Michelangelo Merisi was born in 1571 in Caravaggio, a village near Milan. Troubled and afflicted painter, he was a genius who profoundly revolutionized the history of art, introducing the study of the truth and the violent use of light as a metaphor of God’s grace.
“Caravaggio’s revolution was to treat biblical and mythological subjects with realism. He completely eschews idealization. That runs completely counter to the tradition of his day. He is also a very great storyteller. He’s brilliant at digesting the stories and picking the moment that encapsulates the story”.
Dawson Carr, curator of Caravaggio Retrospective at the National Gallery, London
Some of Caravaggio’s works of art can be viewed at St. John’s Co Cathedral in Valletta.
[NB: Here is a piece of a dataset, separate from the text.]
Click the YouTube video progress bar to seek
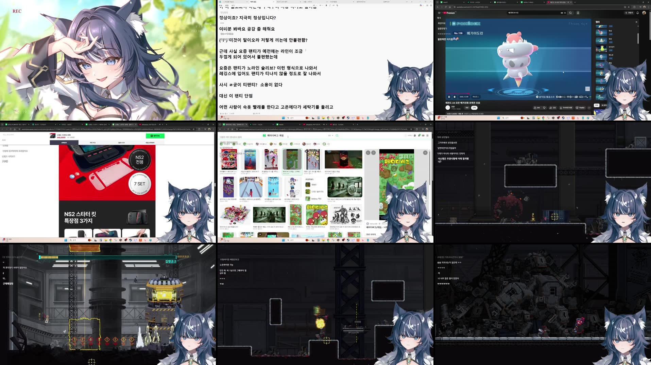The width and height of the screenshot is (651, 365). pyautogui.click(x=510, y=93)
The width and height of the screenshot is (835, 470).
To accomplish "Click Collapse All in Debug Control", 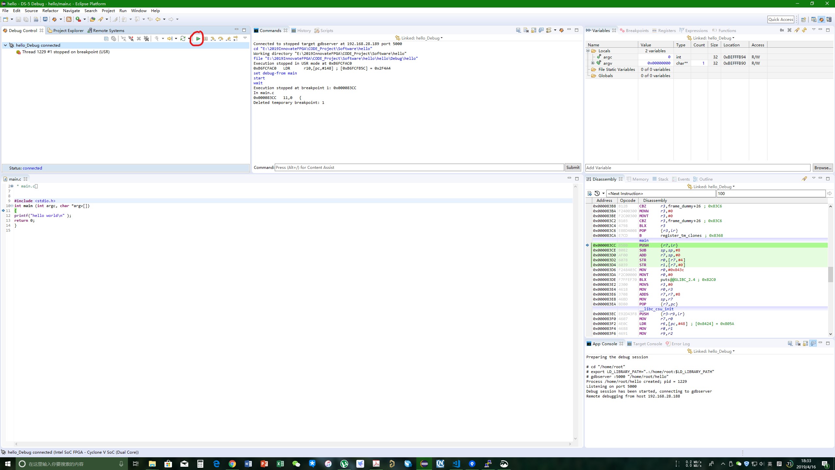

Caravaggio masterpieces in Malta

The most famous artist who worked in Malta has to be Caravaggio. His ‘Beheading of St. John the Baptist’, a work once described as ‘the painting of the 17th century’ was commissioned for, and is still on display in, the Oratory of the Co-Cathedral of St. John, Valletta. Another of his most famous works, St. Jerome, is also in the cathedral. Together, these works represent a key period in the development of this unorthodox artist. His style, with its powerful use of shadow and shafts of light (chiaroscuro), created an almost choreographed drama with the subject; a technique which broke with the tradition of religious painting. Caravaggio arrived in Malta in 1607 in rather dubious circumstances having fled Rome to avoid justice. He was wanted for murder. However, in Malta, under his new patrons, he was feted and admitted to the Order of St. John. But his freedom from justice lasted only just over a year. He was imprisoned in Fort St. Angelo and later escaped to Sicily, only to die two years later at the age of 38 still hounded by the forces of justice.